El Concejo de Chone resolvió dar un plazo de treinta días para que el alcalde Eliécer Bravo (PSC) presente las pruebas de descargo por las presuntas irregularidades que determinó la Contraloría General del Estado.
Durante la sesión que se efectuó el sábado pasado y que contó con la presencia de los once ediles, se acordó que el alcalde continúe con las gestiones para impulsar obras en esta localidad.
La Contraloría estableció responsabilidades administrativas contra el alcalde y funcionarios municipales. En un informe el organismo de control solicitó al Concejo la destitución de Bravo.
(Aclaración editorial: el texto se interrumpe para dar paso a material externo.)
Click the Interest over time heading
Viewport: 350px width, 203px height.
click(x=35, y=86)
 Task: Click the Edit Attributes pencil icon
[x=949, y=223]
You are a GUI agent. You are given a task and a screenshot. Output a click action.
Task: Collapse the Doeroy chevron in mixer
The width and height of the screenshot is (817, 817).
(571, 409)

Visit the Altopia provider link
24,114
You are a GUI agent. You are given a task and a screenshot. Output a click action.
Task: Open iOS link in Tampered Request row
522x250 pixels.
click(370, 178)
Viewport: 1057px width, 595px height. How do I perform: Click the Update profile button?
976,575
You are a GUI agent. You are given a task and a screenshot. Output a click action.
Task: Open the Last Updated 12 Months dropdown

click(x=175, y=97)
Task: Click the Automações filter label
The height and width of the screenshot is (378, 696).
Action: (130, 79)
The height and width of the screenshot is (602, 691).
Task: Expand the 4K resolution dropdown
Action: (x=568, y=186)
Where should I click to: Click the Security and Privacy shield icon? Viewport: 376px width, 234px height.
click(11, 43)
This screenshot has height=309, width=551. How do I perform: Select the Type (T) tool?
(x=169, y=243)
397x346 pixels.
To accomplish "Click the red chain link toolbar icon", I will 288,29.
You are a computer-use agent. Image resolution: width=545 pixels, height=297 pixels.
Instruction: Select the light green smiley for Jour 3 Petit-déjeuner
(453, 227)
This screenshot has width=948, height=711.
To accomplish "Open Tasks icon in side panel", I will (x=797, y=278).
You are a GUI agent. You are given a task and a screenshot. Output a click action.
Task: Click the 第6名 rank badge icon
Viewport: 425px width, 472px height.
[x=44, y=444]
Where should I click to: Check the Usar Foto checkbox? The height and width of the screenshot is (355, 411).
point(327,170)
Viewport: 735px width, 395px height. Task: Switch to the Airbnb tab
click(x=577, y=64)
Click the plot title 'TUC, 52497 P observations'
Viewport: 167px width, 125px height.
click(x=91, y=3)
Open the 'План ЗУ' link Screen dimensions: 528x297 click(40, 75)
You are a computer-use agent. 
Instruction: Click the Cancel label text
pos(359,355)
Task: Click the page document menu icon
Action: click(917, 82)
Los concejales de oposición Horacio Barberán y Remigio Ponce, del PRE, dijeron que el Concejo debe proceder de acuerdo a lo solicitado por el Contralor con relación a la destitución del alcalde.
Ponce insistió en la destitución de Bravo por malos manejos de los dineros de Chone y pidió que en la próxima sesión se trate este problema.
La concejala Jacinta Moreira (PSC) dijo que se debe actuar de acuerdo al artículo 212 de la Constitución y que como el caso está en proceso de apelación por parte del alcalde no se puede tratar este tema, por cuanto se tiene que esperar el dictamen de los organismos pertinentes.
Recordó que el Concejo ya juzgó al alcalde entre el 12 y 13 de julio pasado. “Con presión o sin ella tomamos la decisión, ante ello no podemos juzgar a Bravo bajo la misma circunstancia”, indicó.
El alcalde dijo a los ediles que las leyes son claras y que mientras un proceso no esté ejecutoriado, a nadie se lo puede juzgar hasta su etapa final; aclaró que en su caso no se lo ha sindicado en el ámbito penal.